# 94 distributor system id



## dfreeman616 (Feb 15, 2007)

i have a 94 altima i just swapped a 97 engine into, using the electronics from the 94. the problem is, someone stole the distributor, ignition coil, distributor transistor, MAF sensor/upper air box, and some other parts as well as clipping the wires for those items before i got it. so, aside from checking with the dealer, is there a way to distinguish between the hanshin system and the hap system, or does it even matter since i''m going to have to replace the connectors as well?

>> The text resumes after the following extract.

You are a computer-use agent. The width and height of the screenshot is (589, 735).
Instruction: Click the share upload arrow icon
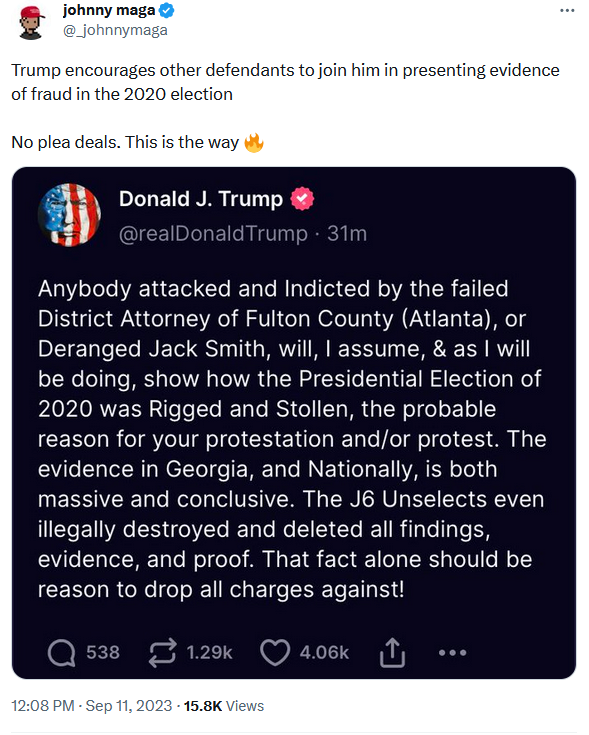click(392, 652)
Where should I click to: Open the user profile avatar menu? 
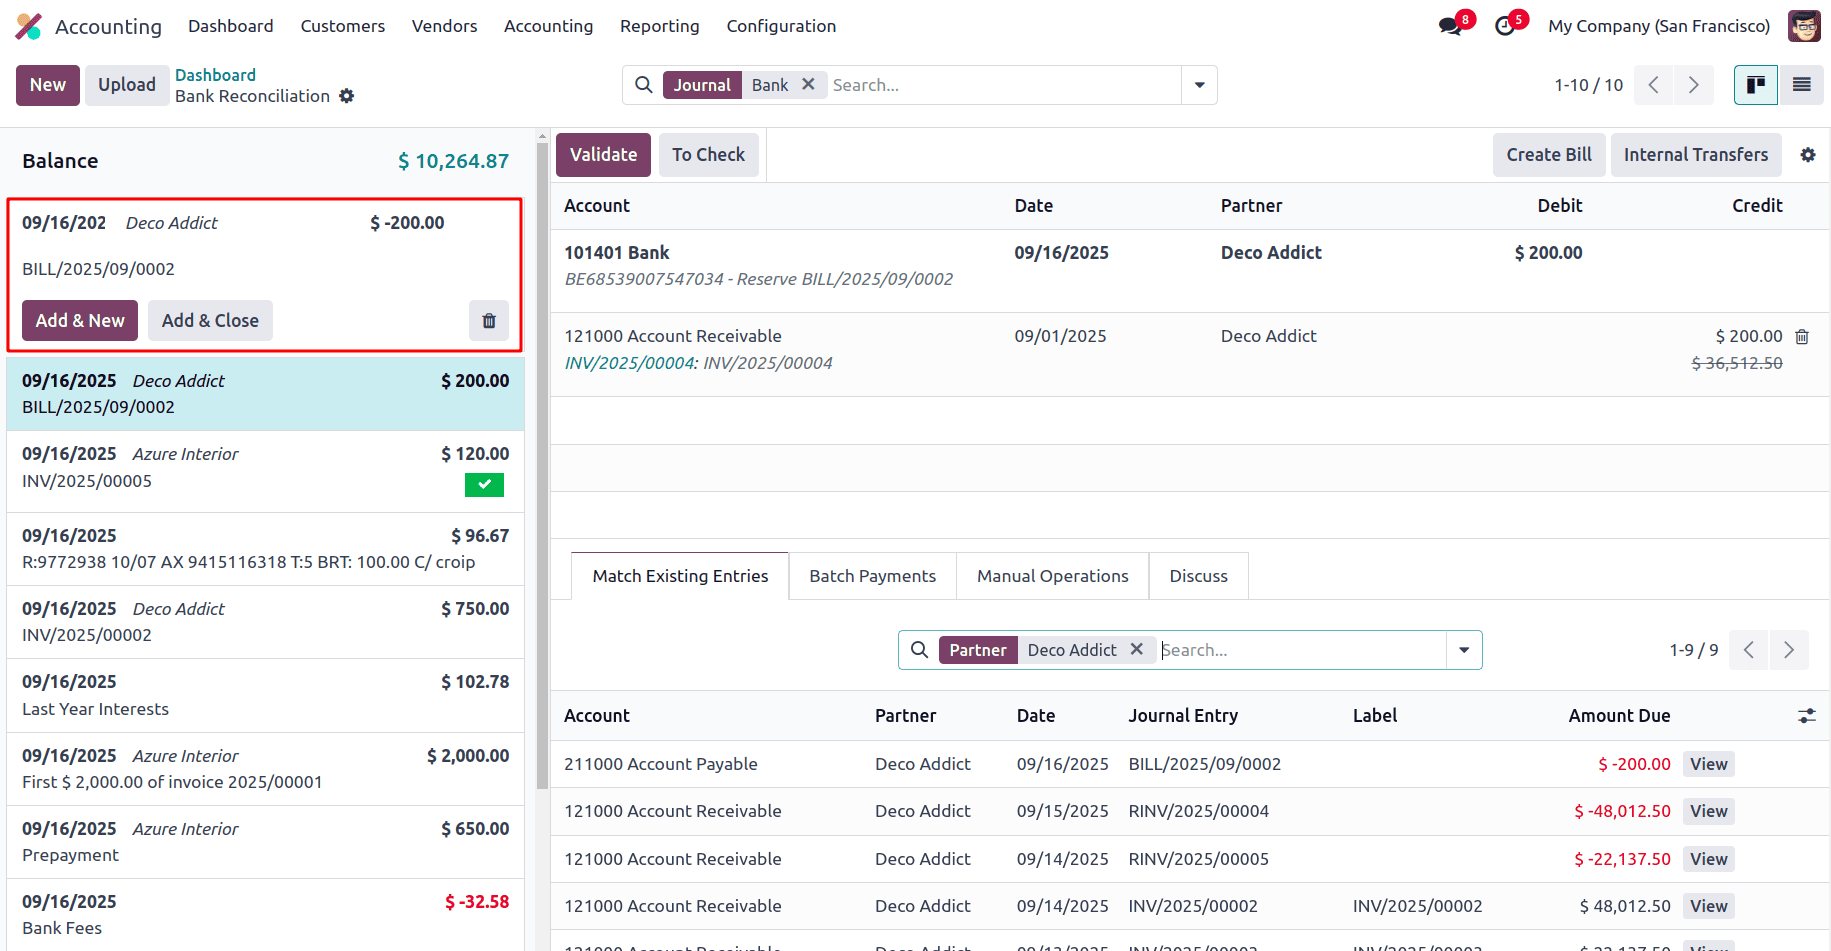pyautogui.click(x=1803, y=25)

on another note, is there anyway to swap in the latter module distributor/CMP/transistor/coil from the original car, or does the cam sensor produce a different square wave signal between the 2 years? looking a the schematics, i can''t find a difference that i couldn't wire it in, but i can''t find any specs as to what the signal would be. anyone have some FSM''s that would show an osiloscope print out for the cam sensors? that would seem to be the only issue to overcome. i know the MAF''s produce a differant voltage signal between 94 and the one i have, so i'll have to replace it.


----------



## Altima SSS (Oct 10, 2007)

dfreeman616 said:


> i havanyone have some FSM''s that would show an osiloscope print out for the cam sensors?


See this thread for possible access to FSMs.
http://www.nissanforums.com/u13-1993-1997-altima/146079-ka24de-2-4-service-manualv-altima.html

Sounds like a big job ... best of luck.


----------



## dfreeman616 (Feb 15, 2007)

thanks, i did find that after posting and it looks like it should work, but we'll see.


----------



## dfreeman616 (Feb 15, 2007)

it does work, if anyone else needs the info


----------